Both Brent and WTI crude leapt back above $100 a barrel on Monday as the U.S. Navy prepared its Hormuz blockade, set to come into effect at 10 a.m. EDT, though the benchmarks remain below last week’s highs before the ceasefire announcement.
Wall Street futures were down almost 1% before the bell and European shares slipped, while major Asian indexes closed lower. The dollar advanced against major currencies in early trading but later pared some of those gains.
Brent crude is up some 40% since the conflict started. Perhaps just as worrying for American consumers was President Trump’s admission on Sunday that gas prices may stay elevated through the midterm elections in November - or rise even more. That acknowledgement suggests the pressure of domestic politics alone is unlikely to secure an early end to the Middle East conflict.

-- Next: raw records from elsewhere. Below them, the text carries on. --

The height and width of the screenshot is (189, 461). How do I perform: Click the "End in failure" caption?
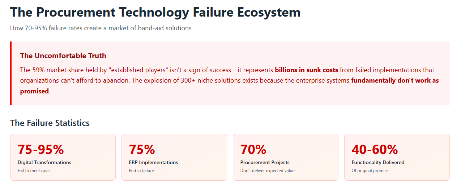tap(141, 171)
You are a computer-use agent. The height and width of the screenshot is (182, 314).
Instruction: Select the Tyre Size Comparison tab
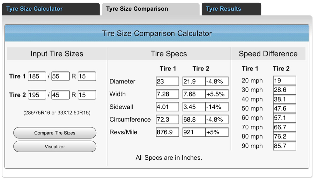(137, 9)
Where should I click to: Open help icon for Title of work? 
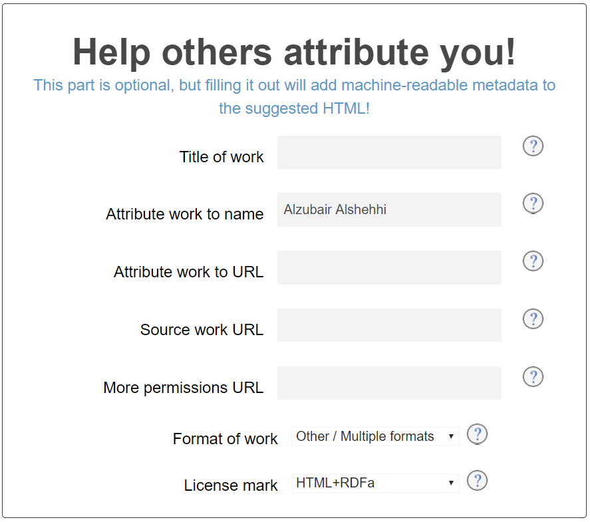(x=533, y=146)
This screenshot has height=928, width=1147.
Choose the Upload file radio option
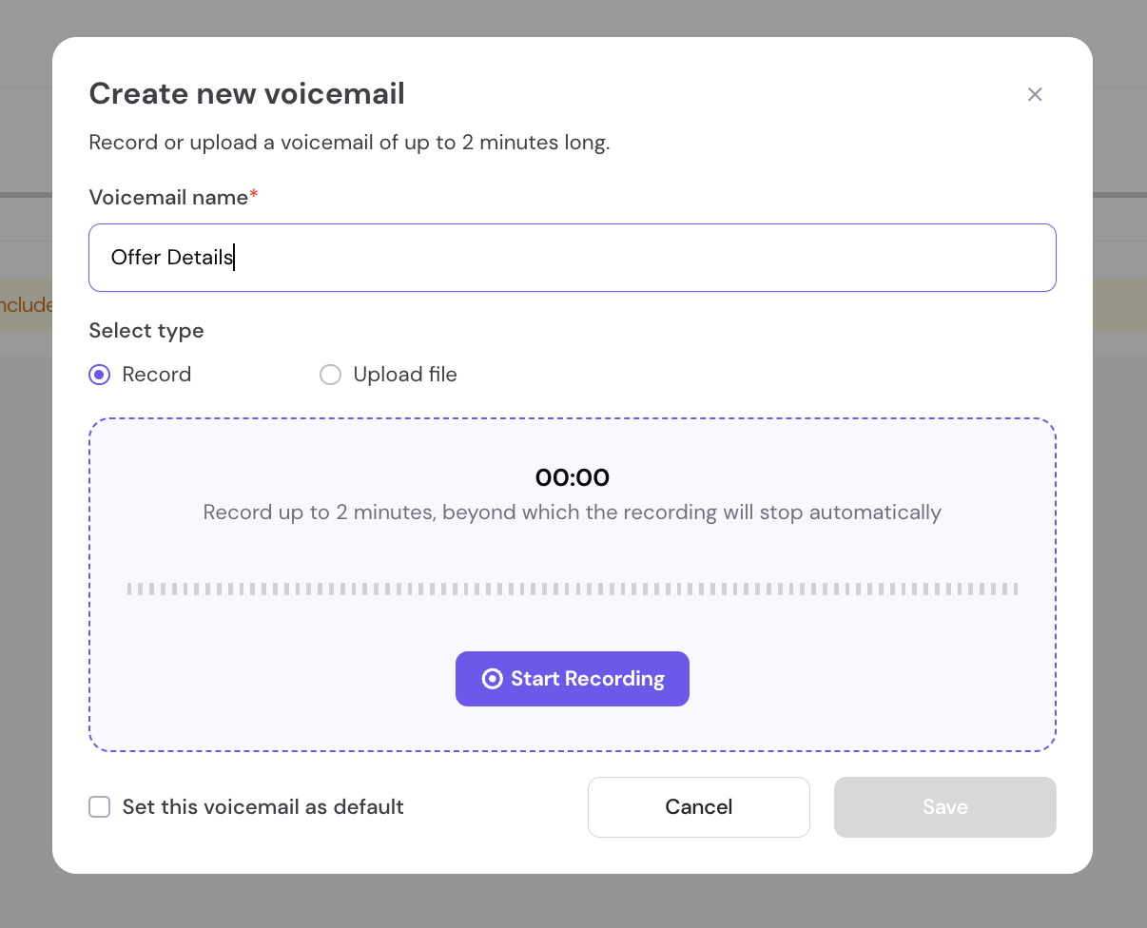click(330, 375)
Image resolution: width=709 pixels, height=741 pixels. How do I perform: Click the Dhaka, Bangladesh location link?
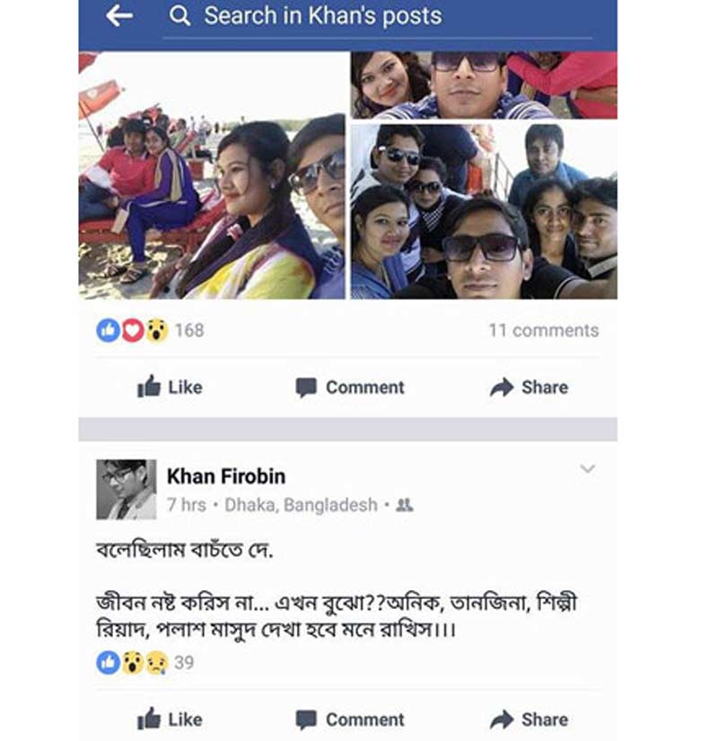coord(301,506)
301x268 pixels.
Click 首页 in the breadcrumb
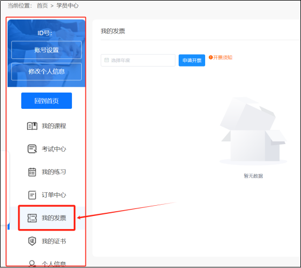[42, 6]
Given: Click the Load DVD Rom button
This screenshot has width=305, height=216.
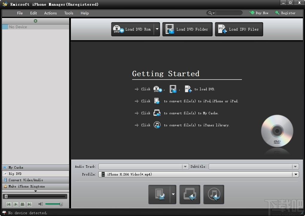Looking at the screenshot, I should pos(132,29).
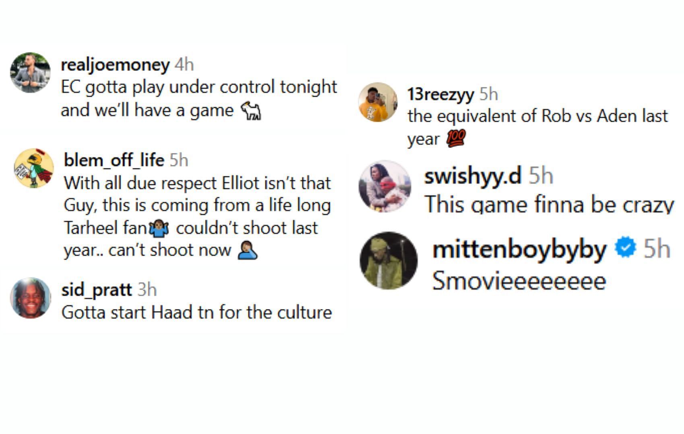Click the 4h timestamp beside realjoemoney
The image size is (684, 434).
(x=184, y=64)
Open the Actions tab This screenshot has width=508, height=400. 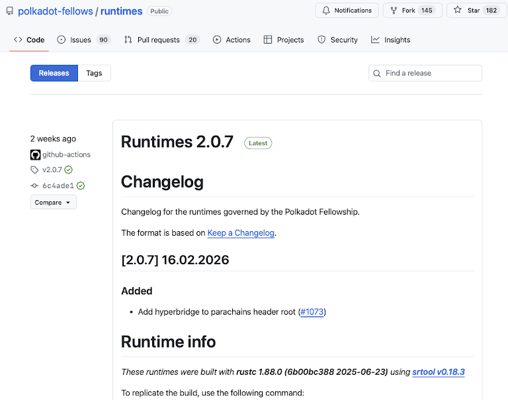pyautogui.click(x=232, y=40)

The war's inflation implications became clear last Friday as U.S. consumer prices increased by the most in nearly four years in March, leaving annual inflation at 3.3%, with gasoline prices accounting for most of the monthly rise.

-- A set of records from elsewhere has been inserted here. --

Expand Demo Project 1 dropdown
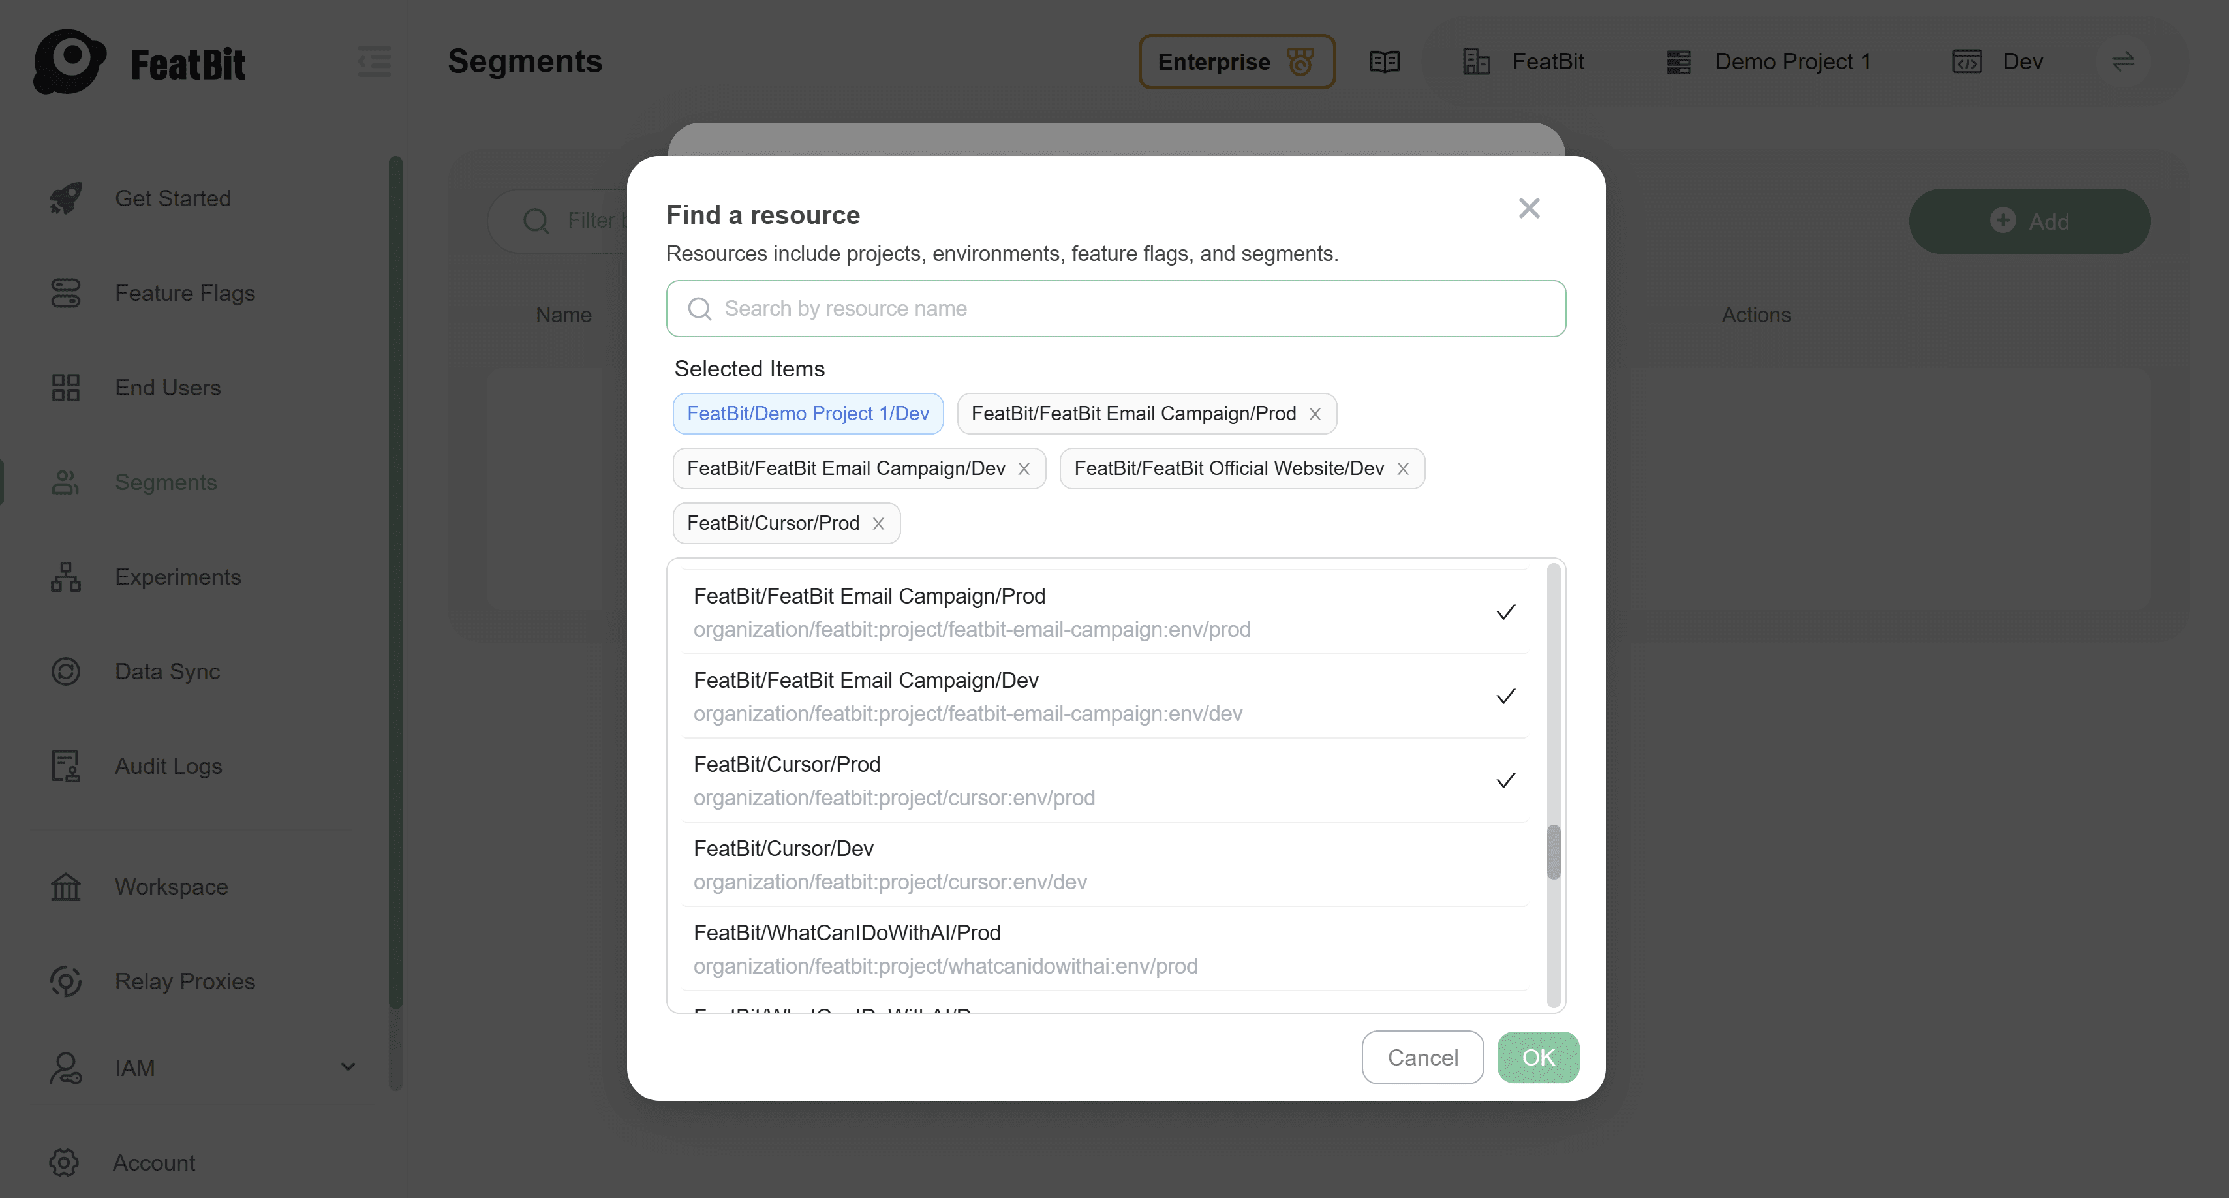The image size is (2229, 1198). (1791, 61)
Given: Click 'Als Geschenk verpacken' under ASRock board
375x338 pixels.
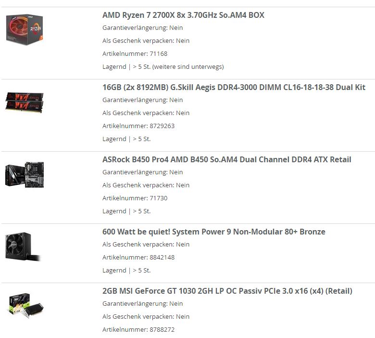Looking at the screenshot, I should tap(146, 185).
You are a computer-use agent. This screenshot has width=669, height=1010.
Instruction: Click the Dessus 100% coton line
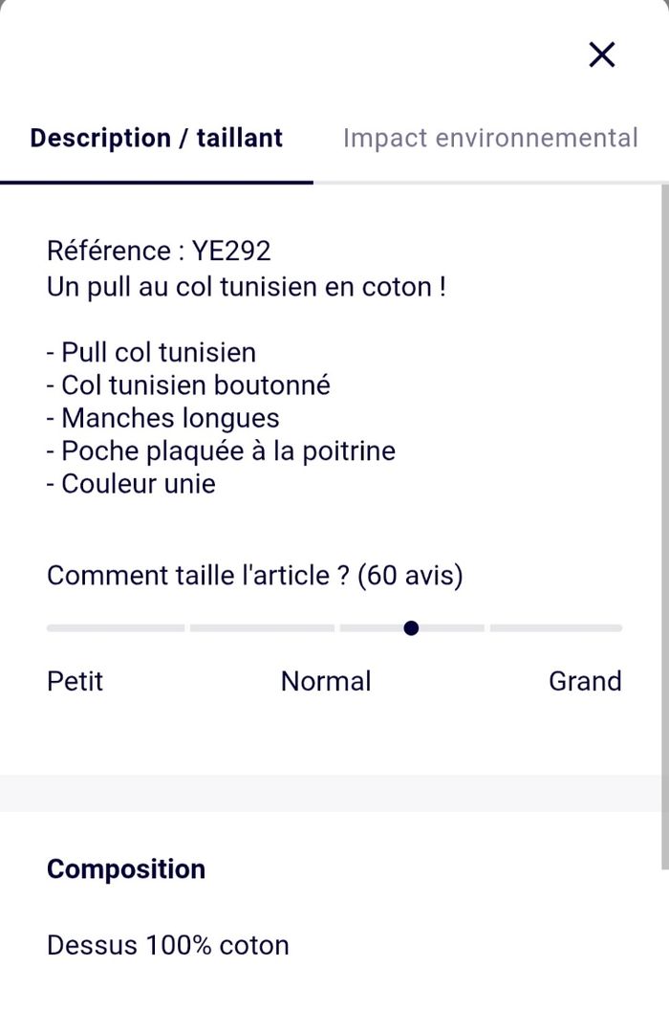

Elsewhere, Hungary’s nationalist leader Viktor Orban was voted out of office after 16 years in power in a landslide weekend election that’s set to give winner Peter Magyar’s party a two-thirds majority in parliament. That will allow Magyar to seek warmer ties with the EU and enact constitutional reforms.
The Hungarian forint surged, as did the country’s bonds, with some 18 billion euros of frozen EU funds now potentially back on tap.
Finally, the first-quarter U.S. earnings season will kick off in earnest today with Goldman Sachs’ update, while the IMF and World Bank’s Spring Meetings are set to begin in Washington.